Among those who assembled in Susanna's home each day to hear lawsuits were two lecherous elders who had recently been appointed judges. Spending so much time there, the two became obsessed with Susanna and plotted to seduce her. They hid in the garden one hot afternoon, when Susanna was preparing to bathe. She asked her maids to close the gates, then sent them away. Immediately, the two elders ran to her and said, "Look, the garden doors are shut, no one sees us, and we are in love with you; so give your consent, and lie with us" (Susanna 20). If she refused, they threatened to testify that she had sent her maids away in order to meet a young man in the secluded spot.

Susanna knew that the elders would be believed and that the penalty for adultery was death, but she refused to consent to their demands and sin against the Lord. Instead, she gave a loud shout, which provoked the elders to begin yelling accusations at her. During her trial the next day, in her own home and before the assumbled community, the elders testified they had caught her with a man who was so strong he got away when they tried to seize him. Without questioning the elders, the community condemned Susanna to death.

She immediately prayed to God for help, and as she was being led to her execution, the Lord inspired Daniel, then merely a lad, to come to her defense. He ordered the elders separated, then asked them each under which tree they had witnessed Susanna's sin. "Under a mastic tree," the first one said. "Under an evergreen oak" (Susanna 54,58), the other said. Convinced of Susanna's innocence, the community condemned the elders to the very death they had planned for Susanna, presumably stoning. This was in accordance with Mosaic Law: "If the witness is a false witness and has accused his brother falsely, then you shall do to him as he had meant to do to his brother; so you shall purge the evil from the midst of you" (Dt. 18:18-19).

Everyone rejoiced for Susanna "because nothing shameful was found in her" and from then on "Daniel had a great reputation among the people" (Susanna 63,64).

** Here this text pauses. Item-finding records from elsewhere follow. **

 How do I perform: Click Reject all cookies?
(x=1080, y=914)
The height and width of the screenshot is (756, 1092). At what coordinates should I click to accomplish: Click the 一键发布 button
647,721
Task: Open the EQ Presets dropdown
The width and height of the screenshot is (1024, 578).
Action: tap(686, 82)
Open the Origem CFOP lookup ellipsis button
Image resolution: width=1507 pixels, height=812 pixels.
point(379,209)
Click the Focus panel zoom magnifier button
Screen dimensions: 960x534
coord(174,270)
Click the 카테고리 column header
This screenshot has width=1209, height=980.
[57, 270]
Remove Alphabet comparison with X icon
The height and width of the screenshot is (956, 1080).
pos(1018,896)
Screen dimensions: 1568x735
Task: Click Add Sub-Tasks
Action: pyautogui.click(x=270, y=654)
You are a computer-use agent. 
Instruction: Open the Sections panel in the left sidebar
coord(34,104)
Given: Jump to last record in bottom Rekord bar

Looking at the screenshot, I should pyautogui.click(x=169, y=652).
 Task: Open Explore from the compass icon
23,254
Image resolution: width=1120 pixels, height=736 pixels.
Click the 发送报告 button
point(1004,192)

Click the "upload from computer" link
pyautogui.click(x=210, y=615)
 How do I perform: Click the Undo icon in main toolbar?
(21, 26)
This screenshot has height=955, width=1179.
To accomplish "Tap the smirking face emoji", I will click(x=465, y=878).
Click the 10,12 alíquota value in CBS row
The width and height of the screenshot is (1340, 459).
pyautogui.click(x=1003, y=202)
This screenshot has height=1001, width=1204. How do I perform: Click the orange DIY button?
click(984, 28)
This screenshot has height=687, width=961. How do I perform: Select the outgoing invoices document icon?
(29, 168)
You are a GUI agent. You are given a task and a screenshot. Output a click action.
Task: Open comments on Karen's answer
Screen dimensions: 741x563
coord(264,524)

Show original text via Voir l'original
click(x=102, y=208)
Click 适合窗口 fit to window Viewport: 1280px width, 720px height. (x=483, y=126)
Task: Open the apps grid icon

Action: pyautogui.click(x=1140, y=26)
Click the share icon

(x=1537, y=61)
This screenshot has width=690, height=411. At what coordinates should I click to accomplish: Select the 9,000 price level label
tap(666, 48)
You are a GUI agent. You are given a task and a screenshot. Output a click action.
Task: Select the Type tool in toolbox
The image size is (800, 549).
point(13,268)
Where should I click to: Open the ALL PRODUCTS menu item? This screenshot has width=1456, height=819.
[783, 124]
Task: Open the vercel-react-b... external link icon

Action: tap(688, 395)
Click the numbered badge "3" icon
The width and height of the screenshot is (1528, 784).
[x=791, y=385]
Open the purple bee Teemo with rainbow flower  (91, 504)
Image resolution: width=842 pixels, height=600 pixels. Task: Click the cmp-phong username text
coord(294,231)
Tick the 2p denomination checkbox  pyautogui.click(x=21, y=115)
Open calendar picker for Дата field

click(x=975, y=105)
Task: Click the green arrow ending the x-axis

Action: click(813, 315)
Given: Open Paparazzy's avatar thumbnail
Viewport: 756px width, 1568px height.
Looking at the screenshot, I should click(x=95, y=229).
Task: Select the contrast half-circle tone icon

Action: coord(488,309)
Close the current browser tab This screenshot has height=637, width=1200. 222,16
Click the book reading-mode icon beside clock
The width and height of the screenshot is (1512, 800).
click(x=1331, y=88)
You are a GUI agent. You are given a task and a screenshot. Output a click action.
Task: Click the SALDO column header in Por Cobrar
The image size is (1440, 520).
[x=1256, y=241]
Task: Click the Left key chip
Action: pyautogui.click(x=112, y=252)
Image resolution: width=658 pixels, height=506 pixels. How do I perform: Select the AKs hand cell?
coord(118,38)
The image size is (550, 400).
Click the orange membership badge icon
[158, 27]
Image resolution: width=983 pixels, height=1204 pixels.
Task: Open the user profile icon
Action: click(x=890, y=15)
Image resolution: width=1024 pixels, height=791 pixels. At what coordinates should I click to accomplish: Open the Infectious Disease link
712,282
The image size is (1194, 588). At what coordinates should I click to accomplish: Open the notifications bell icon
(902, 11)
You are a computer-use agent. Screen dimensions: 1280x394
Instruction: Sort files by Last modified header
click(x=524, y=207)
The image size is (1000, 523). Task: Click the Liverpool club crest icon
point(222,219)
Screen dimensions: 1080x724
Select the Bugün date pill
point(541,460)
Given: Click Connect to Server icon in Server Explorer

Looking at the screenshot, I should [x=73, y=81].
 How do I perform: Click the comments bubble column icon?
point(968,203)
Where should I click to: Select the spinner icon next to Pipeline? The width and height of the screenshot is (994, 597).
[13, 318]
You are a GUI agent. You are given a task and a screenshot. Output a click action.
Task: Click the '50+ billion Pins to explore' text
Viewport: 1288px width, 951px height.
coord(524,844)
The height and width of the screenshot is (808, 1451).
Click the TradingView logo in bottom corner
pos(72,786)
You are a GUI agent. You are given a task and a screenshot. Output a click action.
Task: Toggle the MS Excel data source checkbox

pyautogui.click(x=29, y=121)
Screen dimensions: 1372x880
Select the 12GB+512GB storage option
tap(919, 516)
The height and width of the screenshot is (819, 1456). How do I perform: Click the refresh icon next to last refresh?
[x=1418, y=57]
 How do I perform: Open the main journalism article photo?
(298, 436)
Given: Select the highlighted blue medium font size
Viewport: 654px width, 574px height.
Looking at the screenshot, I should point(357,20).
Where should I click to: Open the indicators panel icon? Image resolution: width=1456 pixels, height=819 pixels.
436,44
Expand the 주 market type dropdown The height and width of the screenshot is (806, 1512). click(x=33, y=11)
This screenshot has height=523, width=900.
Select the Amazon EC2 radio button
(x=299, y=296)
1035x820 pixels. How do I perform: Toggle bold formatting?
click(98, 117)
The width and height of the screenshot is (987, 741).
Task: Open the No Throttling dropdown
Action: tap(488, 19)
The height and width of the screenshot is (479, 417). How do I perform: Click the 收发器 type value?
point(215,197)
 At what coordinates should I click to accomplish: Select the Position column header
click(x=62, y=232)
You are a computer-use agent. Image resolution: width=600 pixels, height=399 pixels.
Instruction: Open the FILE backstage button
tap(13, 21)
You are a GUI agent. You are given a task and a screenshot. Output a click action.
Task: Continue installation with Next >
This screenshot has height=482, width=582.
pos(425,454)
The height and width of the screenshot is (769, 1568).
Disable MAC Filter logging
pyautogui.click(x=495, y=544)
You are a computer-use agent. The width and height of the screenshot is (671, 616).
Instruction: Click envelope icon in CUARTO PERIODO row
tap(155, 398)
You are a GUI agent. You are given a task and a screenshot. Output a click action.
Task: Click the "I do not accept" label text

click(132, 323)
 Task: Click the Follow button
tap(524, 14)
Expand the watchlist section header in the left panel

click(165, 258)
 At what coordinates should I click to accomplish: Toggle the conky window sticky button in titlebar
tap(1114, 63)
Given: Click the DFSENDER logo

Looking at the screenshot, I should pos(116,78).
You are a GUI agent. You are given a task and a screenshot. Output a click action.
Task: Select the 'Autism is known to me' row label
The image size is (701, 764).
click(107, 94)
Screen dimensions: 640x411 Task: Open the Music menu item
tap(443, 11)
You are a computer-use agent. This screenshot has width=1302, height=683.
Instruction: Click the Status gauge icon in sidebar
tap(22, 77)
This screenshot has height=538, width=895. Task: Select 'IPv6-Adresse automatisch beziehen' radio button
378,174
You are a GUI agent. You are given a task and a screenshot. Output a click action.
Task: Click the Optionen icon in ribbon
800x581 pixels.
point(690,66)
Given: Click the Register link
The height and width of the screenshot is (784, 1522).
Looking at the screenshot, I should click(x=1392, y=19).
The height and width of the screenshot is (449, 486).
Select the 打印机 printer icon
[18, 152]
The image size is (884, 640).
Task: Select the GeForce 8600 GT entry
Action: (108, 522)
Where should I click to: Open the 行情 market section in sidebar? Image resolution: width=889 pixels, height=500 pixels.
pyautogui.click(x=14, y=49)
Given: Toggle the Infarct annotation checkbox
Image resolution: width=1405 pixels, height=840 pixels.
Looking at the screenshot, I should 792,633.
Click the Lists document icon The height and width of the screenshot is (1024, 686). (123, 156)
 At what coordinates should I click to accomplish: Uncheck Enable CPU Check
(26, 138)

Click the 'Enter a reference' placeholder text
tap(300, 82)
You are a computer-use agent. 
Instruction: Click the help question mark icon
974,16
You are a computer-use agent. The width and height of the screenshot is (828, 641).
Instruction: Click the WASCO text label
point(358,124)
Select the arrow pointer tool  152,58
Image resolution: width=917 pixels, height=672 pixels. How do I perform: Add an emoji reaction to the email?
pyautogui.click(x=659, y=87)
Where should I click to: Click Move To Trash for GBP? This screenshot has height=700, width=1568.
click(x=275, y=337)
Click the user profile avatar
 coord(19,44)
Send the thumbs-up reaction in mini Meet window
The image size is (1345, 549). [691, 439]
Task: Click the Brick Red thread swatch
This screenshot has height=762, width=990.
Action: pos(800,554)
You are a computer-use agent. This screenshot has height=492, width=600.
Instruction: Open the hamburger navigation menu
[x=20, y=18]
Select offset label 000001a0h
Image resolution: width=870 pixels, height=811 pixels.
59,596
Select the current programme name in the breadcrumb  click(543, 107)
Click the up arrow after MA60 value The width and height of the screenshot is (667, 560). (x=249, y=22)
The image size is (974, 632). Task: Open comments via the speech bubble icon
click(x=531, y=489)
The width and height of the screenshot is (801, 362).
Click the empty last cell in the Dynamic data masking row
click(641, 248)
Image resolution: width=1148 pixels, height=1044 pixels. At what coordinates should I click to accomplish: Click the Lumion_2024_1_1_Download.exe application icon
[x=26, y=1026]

2. Apparently a wealthy woman, Susanna became a member of the group traveling with Jesus after he healed her of an illness or of demonic possession. She is mentioned only once in the Bible, where she is identified as one of several women - including Mary Magdalene and Joanna, the wife of Herod Antipas's steward, Chuza - who joined with Jesus and his disciples in Galilee and "provided for them out of their means" (Lk. 8:3). Likely, these women supported the disciples by giving money as well as their time in cooking and cleaning. Jewish rabbis of the day would have criticized as scandalous Susanna's decision to travel with a mixed group. But Jesus welcomed women as disciples, several of whom remained faithful to the end as witnesses to his crucifixion and were among the first to hear of his resurrection.